While the current approaches rely primarily on observing adverse biologic responses in very specific and uniform groups of animals exposed to high doses of a given substance, the relevance of such animal studies is questionable. Often, the assessment of risks based on such data does not translate to varied human populations, typically exposed to much lower concentrations. Not to mention the large costs, long study durations, and large numbers of animals used – all explaining why we’ve only been able to evaluate such a limited range of chemical compounds using these methods. We need to step up our game. While there were about 62,000 chemicals on the market in 1979, we were up to 82,000 in 2010, with 700 new ones introduced each year.

Besides the drawbacks of the time and resource-intensive nature of such testing, we are acquiring only limited mechanistic information, too. Therefore, there is a struggle to understand the mechanisms behind the adverse health effects that are observed in humans. Such deficiencies in predictive power limit the usefulness of animal-based toxicity testing.

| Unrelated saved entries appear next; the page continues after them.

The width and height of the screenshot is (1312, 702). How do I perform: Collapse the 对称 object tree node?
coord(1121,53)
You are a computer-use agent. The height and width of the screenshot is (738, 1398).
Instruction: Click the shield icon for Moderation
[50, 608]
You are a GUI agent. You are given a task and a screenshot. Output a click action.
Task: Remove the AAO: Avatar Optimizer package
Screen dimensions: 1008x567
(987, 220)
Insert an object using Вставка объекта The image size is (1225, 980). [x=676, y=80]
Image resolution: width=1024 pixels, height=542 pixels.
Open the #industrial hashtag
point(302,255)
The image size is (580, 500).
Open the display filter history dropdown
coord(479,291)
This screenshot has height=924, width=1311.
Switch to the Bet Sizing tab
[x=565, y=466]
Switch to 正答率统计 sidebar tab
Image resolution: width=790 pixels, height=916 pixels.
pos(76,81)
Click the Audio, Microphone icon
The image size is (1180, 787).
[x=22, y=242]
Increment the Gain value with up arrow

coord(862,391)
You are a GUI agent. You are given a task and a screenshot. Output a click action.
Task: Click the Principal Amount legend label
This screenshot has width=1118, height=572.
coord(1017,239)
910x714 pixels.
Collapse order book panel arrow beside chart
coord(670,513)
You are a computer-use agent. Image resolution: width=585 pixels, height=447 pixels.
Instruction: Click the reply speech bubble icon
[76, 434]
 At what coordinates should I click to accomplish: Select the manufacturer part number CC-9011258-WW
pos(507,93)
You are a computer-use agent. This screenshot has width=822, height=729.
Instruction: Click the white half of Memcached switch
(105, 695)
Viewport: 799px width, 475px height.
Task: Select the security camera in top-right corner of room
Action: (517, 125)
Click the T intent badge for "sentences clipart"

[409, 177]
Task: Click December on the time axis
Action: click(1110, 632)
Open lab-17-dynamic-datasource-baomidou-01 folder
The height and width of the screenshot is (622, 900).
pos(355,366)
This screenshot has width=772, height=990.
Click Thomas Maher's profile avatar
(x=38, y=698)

The vision and strategy, proposed by a committee of 22 experts in 2007, and spanning over 100 pages describes many specific components of modern toxicology such as chemical characterization, toxicity testing, dose-response and extrapolation modelling, population-based and human exposure data, and risk contexts in great detail. Various potential tools and technologies were also highlighted, with the expectation that the upcoming methods will continue evolving and maturing over time, despite many being already available. Such advances should provide wider coverage of chemicals of concern, reduce the costs associated with acquiring robust toxicity-test data and use animals to a far smaller extent.

However, much still needs to come together for the move toward a mechanism-oriented testing paradigm to succeed. Specifically, the researchers indicate that implementation must include:

1. wide availability of in vitro tests: preferably ones based on human-derived cells, cell lines, or components, ones that could enable a comprehensive evaluation of toxicity pathways;
2. the availability of targeted tests to complement the in vitro tests: thusly overall adequate data could be gathered to enable evidence-backed decision making;
3. developed models of toxicity pathways: thorough understanding is key in predicting general-population exposures that could potentially cause adverse effects;
4. infrastructure changes to support the basic and applied research needed to develop the tests and the pathway models;
5. validation of tests and test strategies: necessary for incorporating the methods into chemical-assessment guidelines;
6. acceptance: we need to be sure that the stakeholders agree with the fact such results are adequately predictive and can be used in decision making.

Given the inherent complexities associated with revolutionising a scientific field and the many challenges highlighted above, the committee believes that the development of new assays and related basic science still requires a substantial amount of research. Given concerted efforts by many research groups, high-throughput testing technology was expected to be developed throughout the 10 years after the vision had been published, substantially improving our capacities for identifying toxicity hazards. Meanwhile, the implementation of the full spectrum of the vision, where science can rapidly and inexpensively assess large numbers of substances with adequate coverage of possible endpoints, was foreseen to take 10 or more years from now. Today we can see that we are slowly getting closer to toxicity testing that’s firmly based on human biology.

With all of the recent advancements in biotechnology, animal advocates can breathe a sigh of relief – experts had believed more than 10 years ago that the envisioned transition from animal testing is expected to generate more robust data on the potential toxicity risks and to expand capabilities to test chemicals more efficiently. However, to accelerate this shift, both scientists and non-scientists must work together to advance the field quickly and achieve the full impact of the committee’s recommendations. Their conclusion that a transformative paradigm shift is needed to attain the set goals can only be reached if there is a widespread belief in modern methods and support from the scientific community, governing bodies and the society at large.